:: SEZIONE DI TESTO ::
Benvenuti nel mio salotto virtuale, un luogo dove posso condividere le mie passioni con chi passa da qui. Si parla di piccole chicche quotidiane, di curiosità lontane e vicine, di storie locali e non solo. Mettetevi comodi e partiamo per un lungo viaggio.

domenica 23 giugno 2019

Il porto delle nebbie

Quando aveva lasciato Parigi, verso le tre del pomeriggio, la folla brulicava ancora sotto un pallido sole autunnale. Poi, verso Mantes, si erano accese le lampade dello scompartimento. A Evreux, fuori era tutto buio. E adesso, attraverso i finestrini lungo i quali scivolavano gocce di vapore, si vedeva una fitta nebbia che circondava di un alone lattiginoso le luci della strade ferrata. Sprofondato in un angolo, con la nuca appoggiata al bordo del sedile e gli occhi socchiusi, Maigret osservava meccanicamente i due personaggi che aveva di fronte, così diversi l’uno dall’altro.
 
 
Un uomo vaga per le vie di Parigi, ha una vistosa ferita alla testa causata da un colpo di pistola perfettamente medicata da mani esperte e in via di guarigione; l'uomo misterioso non è in grado di parlare e di ricordare l'accaduto e le sue generalità, indossa abiti nuovi e puliti, non ha documenti, non possiede un portafoglio, ha qualche spicciolo in tasca.
Chi è l’uomo? Perché ha perso la memoria? Chi l'ha sparato? È un mistero, nessuno lo conosce, fino a quando una donna, Julie, la sua domestica, lo riconosce come il suo datore: è il capitano Joris del porto di Ouistreham. Per approfondire l’identità dell’uomo, Maigret lo scorta fino al suo paese, e appena apre la porta e perlustra l’appartamento nota una morbosa preoccupazione della domestica, la quale spaventata non ha intenzione di stare da sola in quella casa con Joris; la domestica aveva ragione: durante la notte Joris si sente male e muore per avvelenamento da stricnina. Le indagini si complicano, inizialmente Maigret doveva scoprire i retroscena di una ferita da arma da fuoco, e adesso dovrà indagare per un omicidio. Per studiare il caso si sposta tra una via e l’altra nell’oscura cittadina Ouistreham, un paese di porto, nel quale tutti sanno ma nessuno parla, e chi asserisce qualche cosetta non dice la verità o non da segni di collaborazione. Il commissario Maigret s’imbatte tra uomini e donne sfuggenti, bizzarri, indefinibili e misteriose, e per la prima volta è in totale difficoltà forse perché la cittadina di porto non è il suo ambiente naturale; così, per sbrogliare la matassa e per aiutarlo nelle indagini, chiama il collega Lucas, ed entrambi percepiscono le reciproche difficoltà. Le ricerche sono complesse e durante il soggiorno a Ouistreham il commissario Maigret sarà a stretto contatto con i marinai, con ambienti oscuri e con personaggi impenetrabili: sarà a diretto contatto col misterioso sindaco, il quale verrà picchiato brutalmente dal fratello di Julie, un marinaio dal passato torbido; la moglie del sindaco parte per raggiungere il figlio, ma la circostanza non s’incastra con la realtà; un misterioso signore si aggira per Ouistreham, e tutti lo identificano per un norvegese, ma i conti non tornano; e due personaggi immateriali, il mare e la taverna del porto, faranno da contorno alla difficile indagine. Maigret ha in mano soltanto una certezza: tutti mentono spudoratamente.
:::
:: DATI FORNITI ::
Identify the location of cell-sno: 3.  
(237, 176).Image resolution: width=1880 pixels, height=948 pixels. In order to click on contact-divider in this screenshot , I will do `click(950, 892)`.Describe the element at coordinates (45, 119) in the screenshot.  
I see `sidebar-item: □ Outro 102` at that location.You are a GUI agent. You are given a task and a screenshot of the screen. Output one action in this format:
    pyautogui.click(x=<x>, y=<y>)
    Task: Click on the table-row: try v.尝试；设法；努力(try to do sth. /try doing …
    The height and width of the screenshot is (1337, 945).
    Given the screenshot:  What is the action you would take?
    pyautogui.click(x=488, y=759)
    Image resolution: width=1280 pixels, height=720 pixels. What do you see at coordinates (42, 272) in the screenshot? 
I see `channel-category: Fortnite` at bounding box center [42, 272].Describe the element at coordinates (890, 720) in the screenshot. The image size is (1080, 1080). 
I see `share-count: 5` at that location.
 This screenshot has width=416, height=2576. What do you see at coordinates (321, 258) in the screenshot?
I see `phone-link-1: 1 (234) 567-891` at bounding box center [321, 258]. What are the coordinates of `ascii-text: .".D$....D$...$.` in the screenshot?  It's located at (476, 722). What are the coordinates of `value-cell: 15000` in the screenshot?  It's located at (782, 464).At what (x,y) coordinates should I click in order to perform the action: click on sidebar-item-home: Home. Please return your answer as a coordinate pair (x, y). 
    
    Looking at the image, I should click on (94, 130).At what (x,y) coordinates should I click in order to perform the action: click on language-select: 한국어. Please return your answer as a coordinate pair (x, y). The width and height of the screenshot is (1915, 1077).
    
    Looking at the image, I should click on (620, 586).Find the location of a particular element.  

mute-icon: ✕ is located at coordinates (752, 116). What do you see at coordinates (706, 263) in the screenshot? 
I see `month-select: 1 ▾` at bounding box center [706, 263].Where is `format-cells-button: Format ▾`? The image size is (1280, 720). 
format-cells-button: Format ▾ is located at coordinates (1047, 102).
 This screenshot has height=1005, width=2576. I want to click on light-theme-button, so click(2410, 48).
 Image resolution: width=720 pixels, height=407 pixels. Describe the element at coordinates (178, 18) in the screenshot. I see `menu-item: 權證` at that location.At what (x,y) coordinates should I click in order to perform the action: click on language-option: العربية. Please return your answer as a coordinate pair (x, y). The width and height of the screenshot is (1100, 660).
:::
> COMPITO 1
Nel testo su «Il porto delle nebbie», per quale causa muore il capitano Joris durante la notte?
> COMPITO 2
Trascrivi dal testo su «Il porto delle nebbie» il passo compreso tra "Un uomo vaga" e "spicciolo in tasca.", estremi inclusi.

> SOLUZIONE SCRITTA 1
Muore per avvelenamento da stricnina.

> SOLUZIONE SCRITTA 2
Un uomo vaga per le vie di Parigi, ha una vistosa ferita alla testa causata da un colpo di pistola perfettamente medicata da mani esperte e in via di guarigione; l'uomo misterioso non è in grado di parlare e di ricordare l'accaduto e le sue generalità, indossa abiti nuovi e puliti, non ha documenti, non possiede un portafoglio, ha qualche spicciolo in tasca.